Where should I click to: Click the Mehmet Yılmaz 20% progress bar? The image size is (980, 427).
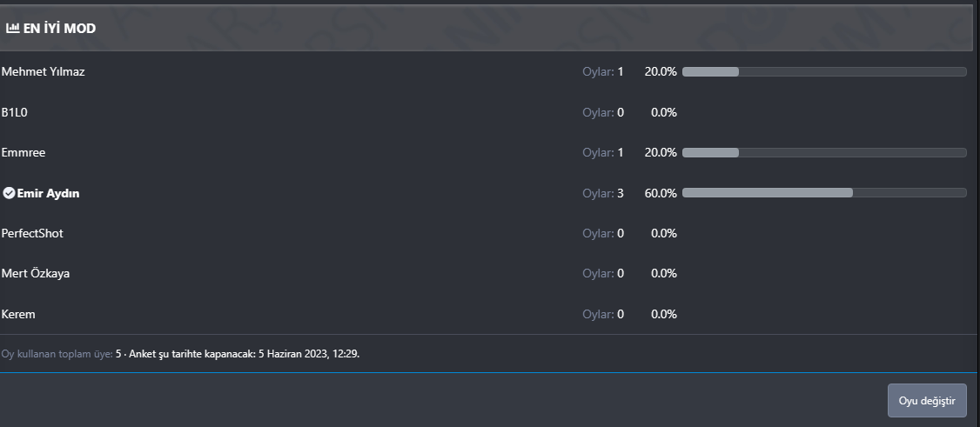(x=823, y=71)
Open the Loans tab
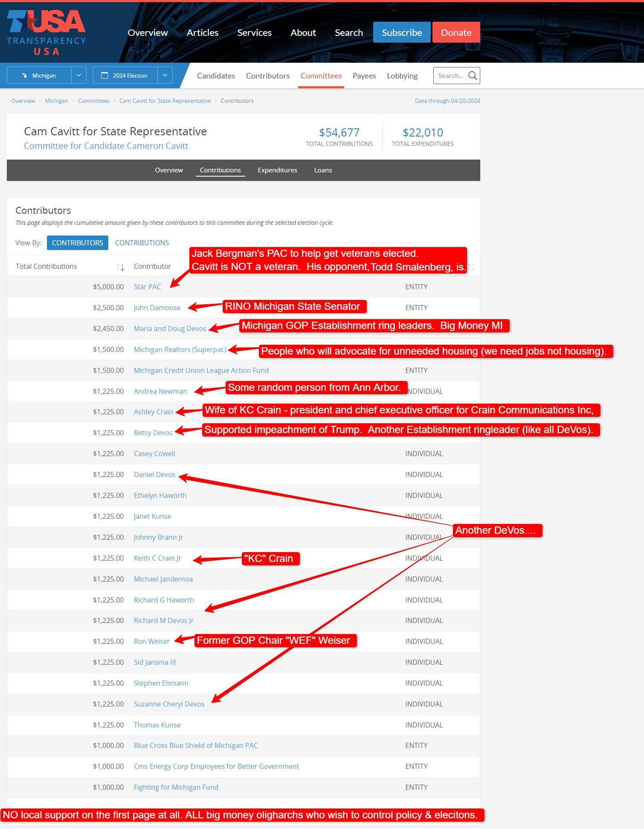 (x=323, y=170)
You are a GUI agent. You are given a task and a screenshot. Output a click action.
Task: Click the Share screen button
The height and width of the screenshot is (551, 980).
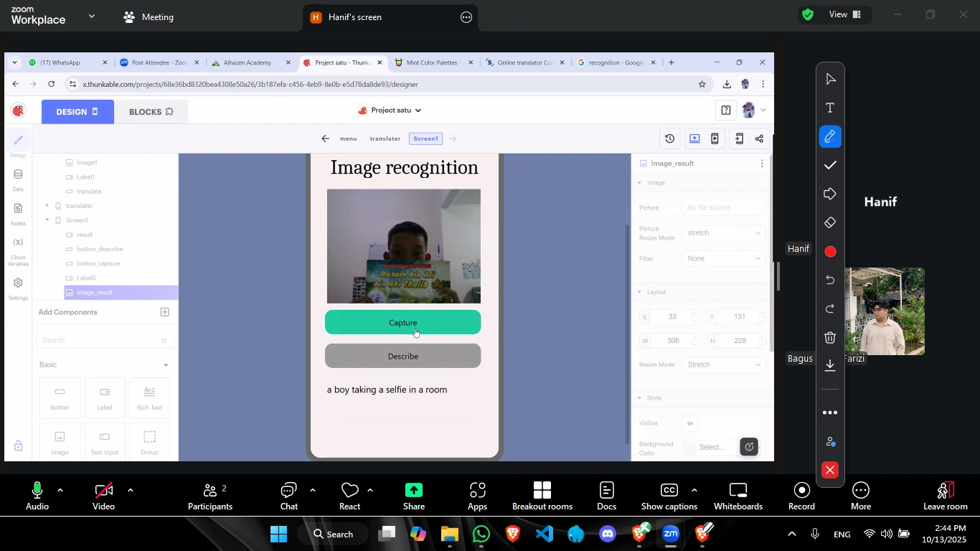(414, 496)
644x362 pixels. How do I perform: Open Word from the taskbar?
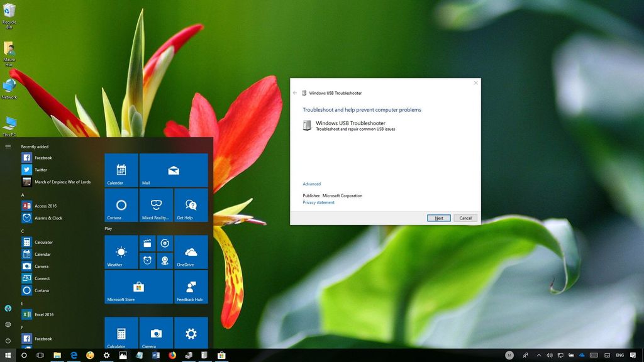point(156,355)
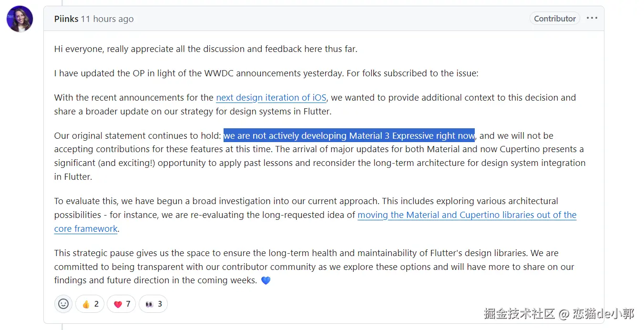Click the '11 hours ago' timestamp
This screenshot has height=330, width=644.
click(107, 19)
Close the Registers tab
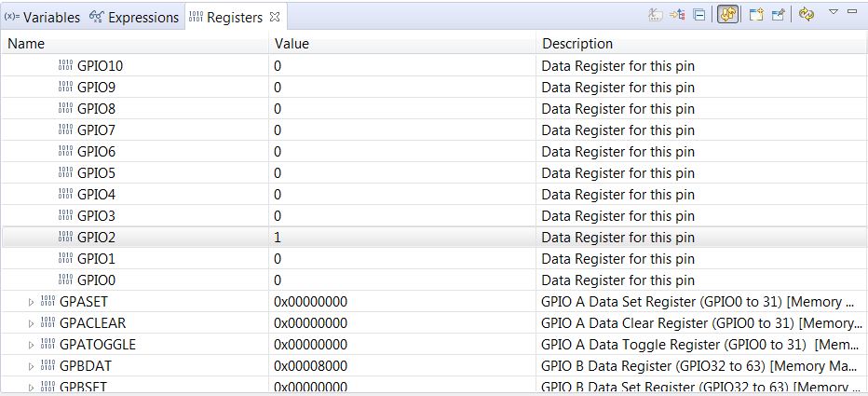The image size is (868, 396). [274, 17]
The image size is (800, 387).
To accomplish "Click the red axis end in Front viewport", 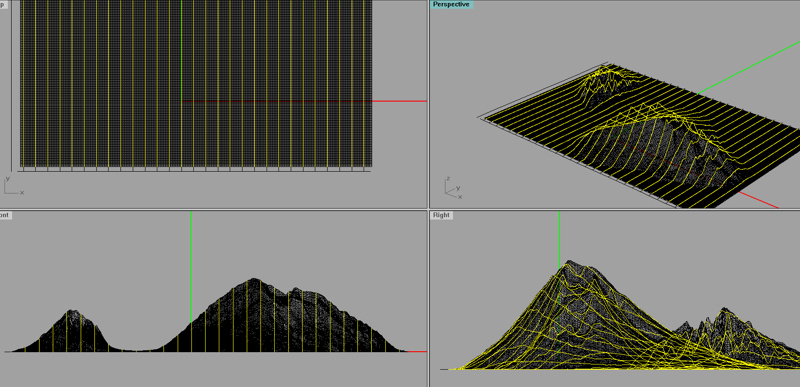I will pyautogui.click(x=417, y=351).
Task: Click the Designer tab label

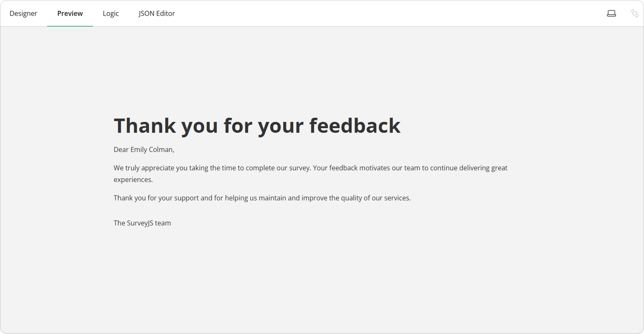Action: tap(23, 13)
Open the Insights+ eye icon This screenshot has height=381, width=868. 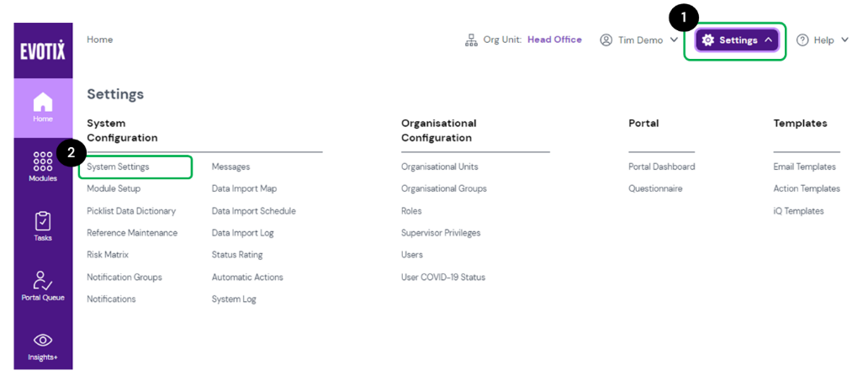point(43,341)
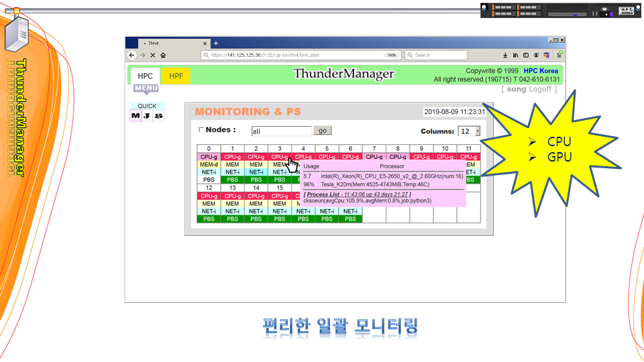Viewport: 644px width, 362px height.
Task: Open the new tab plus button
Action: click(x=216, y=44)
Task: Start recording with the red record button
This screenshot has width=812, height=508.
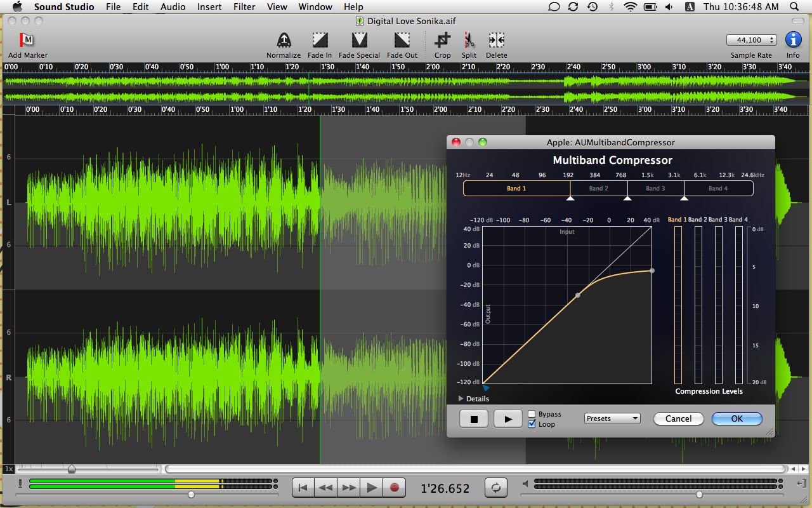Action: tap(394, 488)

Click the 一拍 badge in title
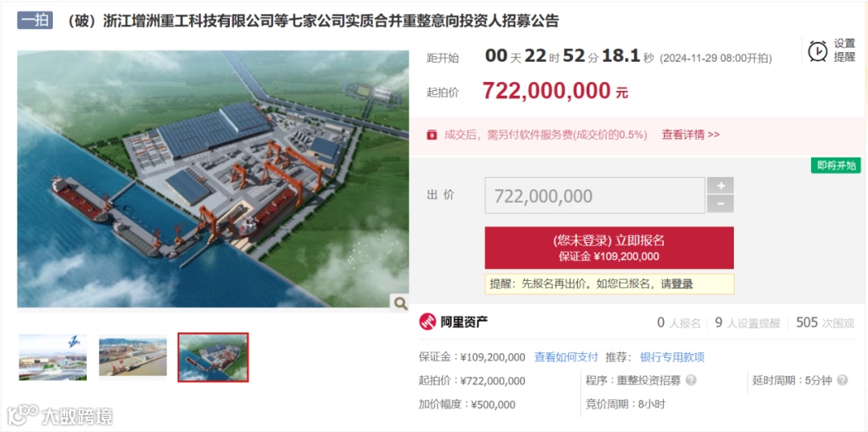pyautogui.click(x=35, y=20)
========================================
## Exercise objective:
Each line from the first line of the records through the line containing "Task: Click the Share screen button" must be reproduced exactly, with both ends included and all pictures omitted; nothing else belongs in the answer.

## Answer to this exercise:
Where should I click to: Click the Mehmet Yılmaz 20% progress bar? The image size is (980, 427).
(x=823, y=71)
Open the Loans tab
 (x=323, y=170)
You are a GUI agent. You are given a task and a screenshot. Output a click action.
Task: Click the Share screen button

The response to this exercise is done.